Task prompt:
Rewrite the data below with every "Where should I click to" swapped for "Where do I click to", changing nothing else.

Recorded information:

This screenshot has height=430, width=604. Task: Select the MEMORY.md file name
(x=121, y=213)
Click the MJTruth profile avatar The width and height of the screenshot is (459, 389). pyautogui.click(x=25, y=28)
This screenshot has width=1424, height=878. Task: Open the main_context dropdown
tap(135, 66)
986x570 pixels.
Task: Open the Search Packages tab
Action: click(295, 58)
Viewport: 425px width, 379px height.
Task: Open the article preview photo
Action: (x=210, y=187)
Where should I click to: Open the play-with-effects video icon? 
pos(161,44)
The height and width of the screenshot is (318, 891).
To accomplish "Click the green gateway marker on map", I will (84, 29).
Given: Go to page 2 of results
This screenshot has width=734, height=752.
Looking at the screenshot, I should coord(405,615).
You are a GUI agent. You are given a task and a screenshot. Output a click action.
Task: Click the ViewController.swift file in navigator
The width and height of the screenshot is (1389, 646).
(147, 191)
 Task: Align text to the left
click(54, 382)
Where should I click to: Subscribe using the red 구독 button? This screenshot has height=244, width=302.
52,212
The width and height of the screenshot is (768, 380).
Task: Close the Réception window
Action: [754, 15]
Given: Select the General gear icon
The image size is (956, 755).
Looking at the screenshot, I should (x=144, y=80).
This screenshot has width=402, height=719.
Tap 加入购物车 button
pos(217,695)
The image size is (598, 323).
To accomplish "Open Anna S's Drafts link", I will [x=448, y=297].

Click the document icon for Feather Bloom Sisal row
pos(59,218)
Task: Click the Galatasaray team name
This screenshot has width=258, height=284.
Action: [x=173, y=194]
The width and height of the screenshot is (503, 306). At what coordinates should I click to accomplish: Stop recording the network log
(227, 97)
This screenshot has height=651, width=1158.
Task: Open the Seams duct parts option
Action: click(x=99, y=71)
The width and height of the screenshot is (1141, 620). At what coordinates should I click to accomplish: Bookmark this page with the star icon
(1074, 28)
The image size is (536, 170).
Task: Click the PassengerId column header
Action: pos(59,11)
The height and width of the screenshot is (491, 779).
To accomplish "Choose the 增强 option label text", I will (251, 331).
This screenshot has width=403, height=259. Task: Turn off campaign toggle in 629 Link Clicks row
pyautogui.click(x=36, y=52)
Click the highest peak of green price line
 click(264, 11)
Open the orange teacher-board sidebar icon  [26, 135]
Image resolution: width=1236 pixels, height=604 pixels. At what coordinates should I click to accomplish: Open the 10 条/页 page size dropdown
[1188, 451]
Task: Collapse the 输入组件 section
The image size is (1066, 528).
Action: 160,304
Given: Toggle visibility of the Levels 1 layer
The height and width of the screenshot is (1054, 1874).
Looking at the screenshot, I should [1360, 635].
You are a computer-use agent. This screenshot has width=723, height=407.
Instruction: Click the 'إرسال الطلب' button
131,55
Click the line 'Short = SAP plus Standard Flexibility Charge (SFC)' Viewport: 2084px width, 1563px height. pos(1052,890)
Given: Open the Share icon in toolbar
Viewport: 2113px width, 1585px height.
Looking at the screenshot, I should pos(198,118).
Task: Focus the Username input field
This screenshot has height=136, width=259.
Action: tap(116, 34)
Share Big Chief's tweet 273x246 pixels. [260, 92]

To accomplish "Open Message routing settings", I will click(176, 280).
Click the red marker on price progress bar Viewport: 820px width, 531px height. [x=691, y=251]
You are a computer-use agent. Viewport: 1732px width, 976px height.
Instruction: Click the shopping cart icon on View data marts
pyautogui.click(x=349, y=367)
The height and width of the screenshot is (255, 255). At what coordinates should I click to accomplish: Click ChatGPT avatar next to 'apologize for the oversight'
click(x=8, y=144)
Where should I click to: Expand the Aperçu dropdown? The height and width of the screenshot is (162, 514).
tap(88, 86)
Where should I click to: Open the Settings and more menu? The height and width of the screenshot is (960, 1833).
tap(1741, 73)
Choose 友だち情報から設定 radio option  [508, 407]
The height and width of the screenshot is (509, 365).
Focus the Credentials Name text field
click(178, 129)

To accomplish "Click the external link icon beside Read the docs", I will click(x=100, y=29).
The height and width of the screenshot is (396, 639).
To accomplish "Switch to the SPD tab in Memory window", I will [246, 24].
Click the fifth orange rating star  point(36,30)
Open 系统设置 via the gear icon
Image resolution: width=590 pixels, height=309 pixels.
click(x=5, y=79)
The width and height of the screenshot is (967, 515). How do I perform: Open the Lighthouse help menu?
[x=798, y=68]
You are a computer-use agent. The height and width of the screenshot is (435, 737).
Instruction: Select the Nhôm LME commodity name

Result:
This screenshot has height=430, width=604. Task: Select the MEMORY.md file name
(x=121, y=213)
Click the MJTruth profile avatar The width and height of the screenshot is (459, 389). pyautogui.click(x=25, y=28)
This screenshot has width=1424, height=878. Task: Open the main_context dropdown
tap(135, 66)
986x570 pixels.
Task: Open the Search Packages tab
Action: click(295, 58)
Viewport: 425px width, 379px height.
Task: Open the article preview photo
Action: (x=210, y=187)
Where do I click to: Open the play-with-effects video icon? 
pos(161,44)
The height and width of the screenshot is (318, 891).
To accomplish "Click the green gateway marker on map", I will (84, 29).
Given: Go to page 2 of results
This screenshot has width=734, height=752.
Looking at the screenshot, I should coord(405,615).
You are a GUI agent. You are given a task and a screenshot. Output a click action.
Task: Click the ViewController.swift file in navigator
The width and height of the screenshot is (1389, 646).
(147, 191)
 Task: Align text to the left
click(54, 382)
Where do I click to: Subscribe using the red 구독 button? This screenshot has height=244, width=302.
52,212
The width and height of the screenshot is (768, 380).
Task: Close the Réception window
Action: [754, 15]
Given: Select the General gear icon
The image size is (956, 755).
Looking at the screenshot, I should (x=144, y=80).
This screenshot has width=402, height=719.
Tap 加入购物车 button
pos(217,695)
The image size is (598, 323).
To accomplish "Open Anna S's Drafts link", I will [x=448, y=297].

Click the document icon for Feather Bloom Sisal row
pos(59,218)
Task: Click the Galatasaray team name
This screenshot has width=258, height=284.
Action: [x=173, y=194]
The width and height of the screenshot is (503, 306). At what coordinates should I click to accomplish: Stop recording the network log
(227, 97)
This screenshot has height=651, width=1158.
Task: Open the Seams duct parts option
Action: click(x=99, y=71)
The width and height of the screenshot is (1141, 620). At what coordinates should I click to accomplish: Bookmark this page with the star icon
(1074, 28)
The image size is (536, 170).
Task: Click the PassengerId column header
Action: pos(59,11)
The height and width of the screenshot is (491, 779).
To accomplish "Choose the 增强 option label text", I will (251, 331).
This screenshot has width=403, height=259. Task: Turn off campaign toggle in 629 Link Clicks row
pyautogui.click(x=36, y=52)
Click the highest peak of green price line
 click(264, 11)
Open the orange teacher-board sidebar icon  [26, 135]
Image resolution: width=1236 pixels, height=604 pixels. At what coordinates should I click to accomplish: Open the 10 条/页 page size dropdown
[1188, 451]
Task: Collapse the 输入组件 section
The image size is (1066, 528).
Action: 160,304
Given: Toggle visibility of the Levels 1 layer
The height and width of the screenshot is (1054, 1874).
Looking at the screenshot, I should [1360, 635].
You are a computer-use agent. This screenshot has width=723, height=407.
Instruction: Click the 'إرسال الطلب' button
131,55
Click the line 'Short = SAP plus Standard Flexibility Charge (SFC)' Viewport: 2084px width, 1563px height. pos(1052,890)
Given: Open the Share icon in toolbar
Viewport: 2113px width, 1585px height.
Looking at the screenshot, I should pos(198,118).
Task: Focus the Username input field
This screenshot has height=136, width=259.
Action: tap(116, 34)
Share Big Chief's tweet 273x246 pixels. [260, 92]

To accomplish "Open Message routing settings", I will click(176, 280).
Click the red marker on price progress bar Viewport: 820px width, 531px height. [x=691, y=251]
You are a computer-use agent. Viewport: 1732px width, 976px height.
Instruction: Click the shopping cart icon on View data marts
pyautogui.click(x=349, y=367)
The height and width of the screenshot is (255, 255). At what coordinates should I click to accomplish: Click ChatGPT avatar next to 'apologize for the oversight'
click(x=8, y=144)
Where do I click to: Expand the Aperçu dropdown? The height and width of the screenshot is (162, 514).
tap(88, 86)
Where do I click to: Open the Settings and more menu? The height and width of the screenshot is (960, 1833).
tap(1741, 73)
Choose 友だち情報から設定 radio option  [508, 407]
The height and width of the screenshot is (509, 365).
Focus the Credentials Name text field
click(178, 129)

To accomplish "Click the external link icon beside Read the docs", I will click(x=100, y=29).
The height and width of the screenshot is (396, 639).
To accomplish "Switch to the SPD tab in Memory window", I will [246, 24].
Click the fifth orange rating star  point(36,30)
Open 系统设置 via the gear icon
Image resolution: width=590 pixels, height=309 pixels.
click(x=5, y=79)
The width and height of the screenshot is (967, 515). How do I perform: Open the Lighthouse help menu?
[x=798, y=68]
You are a computer-use agent. The height and width of the screenshot is (435, 737).
Instruction: Select the Nhôm LME commodity name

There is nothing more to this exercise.